→ Your objective
Write out the part of the summary on modeling and simulation in pediatrics below word for word, starting with "Purpose of the" and going on through "pharmacokinetic (PBPK) simulations.".

→ Reading passage
Purpose of the Study:

  • To provide pediatricians with a comprehensive understanding of modeling and simulation techniques.
  • To explain the principles and methods of both classical and novel M&S approaches.
  • To highlight the importance of developmental physiology and pharmacokinetics in advanced M&S.

Main Methods:

  • Explanation of core M&S concepts: deterministic simulation, Monte Carlo simulation.
  • Description of classical "top-down" and novel "bottom-up" approaches.
  • Introduction to "virtual world simulation" and physiologically based pharmacokinetic (PBPK) simulations.

Main Results:

  • Illustrated examples from pediatric clinical trials demonstrate the application of M&S techniques.
  • The study clarifies key terminology and methodologies in M&S.
  • Novel "bottom-up" approaches, such as PBPK, are shown to integrate systems biology principles.

Conclusions:

  • Effective use of M&S in pediatric drug development requires a solid grasp of fundamental principles and advanced techniques.
  • Physiologically based pharmacokinetic simulations represent a powerful "bottom-up" approach, bridging M&S with systems biology.
  • Understanding developmental physiology and pharmacokinetics is essential for implementing sophisticated M&S tools in pediatric research.

→ Data for analysis
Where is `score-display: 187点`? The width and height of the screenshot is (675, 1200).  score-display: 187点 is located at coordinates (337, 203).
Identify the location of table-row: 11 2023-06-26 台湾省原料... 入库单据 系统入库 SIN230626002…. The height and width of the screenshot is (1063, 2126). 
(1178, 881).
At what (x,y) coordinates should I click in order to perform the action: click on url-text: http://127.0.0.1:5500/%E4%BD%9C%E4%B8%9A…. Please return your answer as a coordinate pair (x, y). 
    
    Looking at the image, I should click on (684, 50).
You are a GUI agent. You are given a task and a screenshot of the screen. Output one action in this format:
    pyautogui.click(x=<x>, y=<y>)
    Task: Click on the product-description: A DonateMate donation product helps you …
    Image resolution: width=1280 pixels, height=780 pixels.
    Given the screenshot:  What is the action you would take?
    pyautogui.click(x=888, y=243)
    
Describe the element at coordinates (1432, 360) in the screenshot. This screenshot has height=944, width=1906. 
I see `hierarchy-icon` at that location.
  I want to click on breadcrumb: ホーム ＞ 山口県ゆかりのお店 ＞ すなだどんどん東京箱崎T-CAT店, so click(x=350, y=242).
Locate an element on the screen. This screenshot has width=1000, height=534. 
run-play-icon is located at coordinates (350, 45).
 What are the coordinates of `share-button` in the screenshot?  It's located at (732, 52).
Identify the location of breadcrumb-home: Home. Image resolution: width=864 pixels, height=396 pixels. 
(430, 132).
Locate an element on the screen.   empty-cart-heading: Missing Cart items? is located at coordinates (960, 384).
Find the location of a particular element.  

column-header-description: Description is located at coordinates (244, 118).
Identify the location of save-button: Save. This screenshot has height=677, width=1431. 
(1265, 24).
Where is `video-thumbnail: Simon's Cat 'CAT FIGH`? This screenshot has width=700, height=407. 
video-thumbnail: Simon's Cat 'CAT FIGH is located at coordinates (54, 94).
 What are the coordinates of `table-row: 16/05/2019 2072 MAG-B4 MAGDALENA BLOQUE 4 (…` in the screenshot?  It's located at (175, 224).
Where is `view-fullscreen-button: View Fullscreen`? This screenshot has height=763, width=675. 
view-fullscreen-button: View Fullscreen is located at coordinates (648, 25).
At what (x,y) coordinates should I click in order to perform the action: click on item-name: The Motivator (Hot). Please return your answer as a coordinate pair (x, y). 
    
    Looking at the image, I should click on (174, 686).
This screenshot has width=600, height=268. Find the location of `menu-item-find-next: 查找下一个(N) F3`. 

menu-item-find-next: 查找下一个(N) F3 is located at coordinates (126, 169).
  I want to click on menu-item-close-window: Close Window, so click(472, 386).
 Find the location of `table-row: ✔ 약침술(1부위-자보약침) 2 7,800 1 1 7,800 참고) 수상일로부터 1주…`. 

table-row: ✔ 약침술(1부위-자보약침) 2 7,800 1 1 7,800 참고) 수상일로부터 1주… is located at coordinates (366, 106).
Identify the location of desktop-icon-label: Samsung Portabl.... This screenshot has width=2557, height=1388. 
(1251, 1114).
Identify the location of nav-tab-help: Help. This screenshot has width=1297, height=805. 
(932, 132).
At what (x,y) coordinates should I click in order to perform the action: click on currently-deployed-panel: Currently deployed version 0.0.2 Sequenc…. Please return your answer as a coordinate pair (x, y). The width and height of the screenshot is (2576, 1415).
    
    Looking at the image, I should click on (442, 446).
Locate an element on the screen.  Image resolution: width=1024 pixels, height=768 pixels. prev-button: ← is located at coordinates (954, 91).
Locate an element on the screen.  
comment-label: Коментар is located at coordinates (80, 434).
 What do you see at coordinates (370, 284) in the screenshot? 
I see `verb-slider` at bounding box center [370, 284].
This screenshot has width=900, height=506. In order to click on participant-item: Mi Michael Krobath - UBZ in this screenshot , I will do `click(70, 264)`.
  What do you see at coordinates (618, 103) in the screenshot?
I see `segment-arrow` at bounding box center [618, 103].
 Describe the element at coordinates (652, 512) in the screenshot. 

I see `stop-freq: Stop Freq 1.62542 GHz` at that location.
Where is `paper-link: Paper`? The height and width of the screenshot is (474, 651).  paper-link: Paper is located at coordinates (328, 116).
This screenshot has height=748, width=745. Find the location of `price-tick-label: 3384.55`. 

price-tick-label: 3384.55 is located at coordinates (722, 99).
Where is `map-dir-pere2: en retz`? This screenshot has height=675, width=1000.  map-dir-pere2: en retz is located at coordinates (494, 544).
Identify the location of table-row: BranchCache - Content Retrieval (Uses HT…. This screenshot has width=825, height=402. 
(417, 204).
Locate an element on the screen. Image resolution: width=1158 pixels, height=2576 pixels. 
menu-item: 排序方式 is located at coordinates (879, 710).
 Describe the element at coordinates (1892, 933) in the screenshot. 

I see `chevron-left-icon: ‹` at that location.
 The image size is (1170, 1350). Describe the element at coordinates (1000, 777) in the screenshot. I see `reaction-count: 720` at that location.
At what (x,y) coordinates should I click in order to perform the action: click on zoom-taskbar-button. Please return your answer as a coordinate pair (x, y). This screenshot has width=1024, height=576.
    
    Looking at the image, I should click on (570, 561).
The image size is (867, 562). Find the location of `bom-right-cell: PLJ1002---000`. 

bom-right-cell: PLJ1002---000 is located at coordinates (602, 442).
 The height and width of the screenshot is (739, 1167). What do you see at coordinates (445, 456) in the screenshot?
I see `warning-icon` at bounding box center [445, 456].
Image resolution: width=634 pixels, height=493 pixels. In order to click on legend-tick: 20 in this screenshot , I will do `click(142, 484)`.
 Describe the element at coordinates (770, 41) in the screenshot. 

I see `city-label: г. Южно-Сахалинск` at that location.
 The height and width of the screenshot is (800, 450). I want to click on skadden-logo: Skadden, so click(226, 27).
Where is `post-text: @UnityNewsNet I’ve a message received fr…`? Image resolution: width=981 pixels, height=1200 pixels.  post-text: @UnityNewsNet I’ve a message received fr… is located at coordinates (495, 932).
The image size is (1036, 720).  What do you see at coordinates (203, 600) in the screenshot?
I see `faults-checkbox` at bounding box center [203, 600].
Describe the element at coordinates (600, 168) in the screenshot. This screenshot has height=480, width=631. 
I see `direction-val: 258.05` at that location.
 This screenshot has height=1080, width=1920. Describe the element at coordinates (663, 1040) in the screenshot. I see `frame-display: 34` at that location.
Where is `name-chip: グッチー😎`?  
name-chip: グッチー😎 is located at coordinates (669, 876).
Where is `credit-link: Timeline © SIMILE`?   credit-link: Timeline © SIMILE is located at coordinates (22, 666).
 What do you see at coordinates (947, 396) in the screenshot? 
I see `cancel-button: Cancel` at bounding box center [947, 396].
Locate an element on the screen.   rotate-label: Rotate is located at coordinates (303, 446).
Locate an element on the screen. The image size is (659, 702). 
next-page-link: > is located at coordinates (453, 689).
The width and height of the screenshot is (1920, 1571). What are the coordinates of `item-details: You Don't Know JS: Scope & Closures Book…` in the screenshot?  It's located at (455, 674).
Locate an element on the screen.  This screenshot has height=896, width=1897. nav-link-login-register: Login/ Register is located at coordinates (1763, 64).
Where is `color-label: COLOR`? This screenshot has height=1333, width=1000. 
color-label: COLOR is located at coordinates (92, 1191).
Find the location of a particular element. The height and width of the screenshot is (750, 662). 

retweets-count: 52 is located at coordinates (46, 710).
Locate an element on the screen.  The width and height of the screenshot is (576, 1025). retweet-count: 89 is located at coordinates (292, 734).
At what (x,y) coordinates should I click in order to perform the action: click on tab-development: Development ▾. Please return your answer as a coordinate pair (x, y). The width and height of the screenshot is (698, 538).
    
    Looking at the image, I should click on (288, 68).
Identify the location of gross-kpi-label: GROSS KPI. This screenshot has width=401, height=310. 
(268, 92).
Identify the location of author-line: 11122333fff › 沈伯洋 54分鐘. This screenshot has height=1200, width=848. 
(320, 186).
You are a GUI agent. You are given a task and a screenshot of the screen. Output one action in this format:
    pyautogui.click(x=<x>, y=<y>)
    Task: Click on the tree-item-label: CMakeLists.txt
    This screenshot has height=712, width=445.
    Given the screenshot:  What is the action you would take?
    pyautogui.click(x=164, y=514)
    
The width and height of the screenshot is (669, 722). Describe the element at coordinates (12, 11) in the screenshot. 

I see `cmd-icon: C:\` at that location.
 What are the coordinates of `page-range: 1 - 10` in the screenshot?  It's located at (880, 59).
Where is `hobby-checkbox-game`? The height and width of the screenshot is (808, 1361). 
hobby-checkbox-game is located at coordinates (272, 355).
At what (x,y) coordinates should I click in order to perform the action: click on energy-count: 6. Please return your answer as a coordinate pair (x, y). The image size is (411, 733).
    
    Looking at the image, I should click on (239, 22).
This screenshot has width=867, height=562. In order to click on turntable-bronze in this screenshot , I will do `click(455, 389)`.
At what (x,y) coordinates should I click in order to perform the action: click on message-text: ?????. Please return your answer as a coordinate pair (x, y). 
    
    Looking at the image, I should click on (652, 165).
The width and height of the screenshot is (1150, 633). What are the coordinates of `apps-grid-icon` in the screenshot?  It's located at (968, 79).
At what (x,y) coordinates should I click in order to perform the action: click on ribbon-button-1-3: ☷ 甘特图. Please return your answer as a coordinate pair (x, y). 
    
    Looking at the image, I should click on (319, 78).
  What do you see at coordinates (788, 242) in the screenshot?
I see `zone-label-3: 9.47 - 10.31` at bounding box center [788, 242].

→ Response to this task
Purpose of the Study:

  • To provide pediatricians with a comprehensive understanding of modeling and simulation techniques.
  • To explain the principles and methods of both classical and novel M&S approaches.
  • To highlight the importance of developmental physiology and pharmacokinetics in advanced M&S.

Main Methods:

  • Explanation of core M&S concepts: deterministic simulation, Monte Carlo simulation.
  • Description of classical "top-down" and novel "bottom-up" approaches.
  • Introduction to "virtual world simulation" and physiologically based pharmacokinetic (PBPK) simulations.